Title:Hadronic Processes in Advection-Dominated Accretion Flow as the Origin of TeV Excesses in BL Lac Objects

Abstract:The spectral energy distributions (SEDs) of certain BL Lac objects (BL Lacs) exhibit an additional hard $\gamma$-ray component in the TeV energy range that surpasses the predictions of the one-zone leptonic jet model. The origin of this excess emission remains unclear. In this study, we selected five BL Lacs whose SEDs display a very hard intrinsic spectrum in the TeV band and successfully reproduced their broadband SEDs using a two-zone lepto-hadronic model. Within this framework, the emission observed in the optical, X-ray, GeV $\gamma$-ray, and sub-TeV $\gamma$-ray bands is modeled using the synchrotron and synchrotron self-Compton radiation processes of the relativistic electrons in the jets. Meanwhile, the TeV excess is attributed to $\gamma$-ray emission resulting from the photomeson ($p\gamma$) process via $\pi^0$ decay occurring within advection-dominated accretion flows (ADAFs). This scenario requires a hard proton spectrum with a spectral index of $p \sim 1.6-1.7$ and a cutoff energy ranging from 30 to 90 TeV, as well as a relatively large ADAF radius. Such hard proton spectra suggest that the dominant acceleration mechanisms are likely magnetic reconnection and/or stochastic acceleration processes within ADAFs.
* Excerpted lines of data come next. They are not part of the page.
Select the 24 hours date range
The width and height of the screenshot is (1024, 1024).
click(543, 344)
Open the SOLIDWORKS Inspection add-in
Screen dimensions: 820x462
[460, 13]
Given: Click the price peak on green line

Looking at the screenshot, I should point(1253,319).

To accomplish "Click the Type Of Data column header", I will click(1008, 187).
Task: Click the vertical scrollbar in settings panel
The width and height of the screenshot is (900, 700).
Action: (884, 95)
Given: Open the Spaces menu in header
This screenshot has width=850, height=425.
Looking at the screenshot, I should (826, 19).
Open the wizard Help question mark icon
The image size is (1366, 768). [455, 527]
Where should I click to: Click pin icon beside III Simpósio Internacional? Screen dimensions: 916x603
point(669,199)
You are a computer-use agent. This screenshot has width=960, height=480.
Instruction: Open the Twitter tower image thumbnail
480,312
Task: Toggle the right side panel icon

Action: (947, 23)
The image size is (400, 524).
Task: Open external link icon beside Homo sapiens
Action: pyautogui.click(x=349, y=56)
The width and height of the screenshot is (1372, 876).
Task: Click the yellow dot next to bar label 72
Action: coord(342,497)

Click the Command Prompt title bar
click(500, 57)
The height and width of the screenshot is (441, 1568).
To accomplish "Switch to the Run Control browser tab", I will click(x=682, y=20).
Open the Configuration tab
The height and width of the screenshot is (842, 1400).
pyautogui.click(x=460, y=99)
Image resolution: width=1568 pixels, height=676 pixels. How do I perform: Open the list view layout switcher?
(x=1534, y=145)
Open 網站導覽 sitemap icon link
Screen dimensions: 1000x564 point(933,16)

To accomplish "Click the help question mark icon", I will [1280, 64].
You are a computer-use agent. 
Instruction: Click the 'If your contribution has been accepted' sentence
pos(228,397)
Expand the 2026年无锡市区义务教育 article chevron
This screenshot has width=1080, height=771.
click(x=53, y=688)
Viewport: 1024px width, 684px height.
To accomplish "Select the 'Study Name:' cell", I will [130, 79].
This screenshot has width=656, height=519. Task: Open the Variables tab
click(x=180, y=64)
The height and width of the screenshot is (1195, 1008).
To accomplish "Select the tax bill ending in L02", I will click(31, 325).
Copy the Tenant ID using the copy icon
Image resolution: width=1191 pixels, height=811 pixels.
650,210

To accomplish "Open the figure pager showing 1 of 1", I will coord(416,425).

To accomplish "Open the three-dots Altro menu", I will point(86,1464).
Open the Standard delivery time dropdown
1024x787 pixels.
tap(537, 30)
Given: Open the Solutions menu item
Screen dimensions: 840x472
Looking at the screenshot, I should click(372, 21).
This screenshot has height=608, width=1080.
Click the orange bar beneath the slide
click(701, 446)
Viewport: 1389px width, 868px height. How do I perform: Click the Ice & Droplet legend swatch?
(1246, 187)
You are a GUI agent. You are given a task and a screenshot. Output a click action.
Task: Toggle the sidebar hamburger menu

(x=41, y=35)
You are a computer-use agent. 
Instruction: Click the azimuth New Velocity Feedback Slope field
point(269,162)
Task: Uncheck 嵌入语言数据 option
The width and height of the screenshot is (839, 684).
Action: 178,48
Additionally, the emission from the cascaded electrons results in a bump in the keV--MeV band; however, it is overwhelmed by the jet emission. Although the hadronuclear ($pp$) process cannot be entirely ruled out, it would necessitate an even harder proton spectrum and a higher cutoff energy compared to the $p\gamma$ process, making it a less favorable explanation for the observed TeV excess.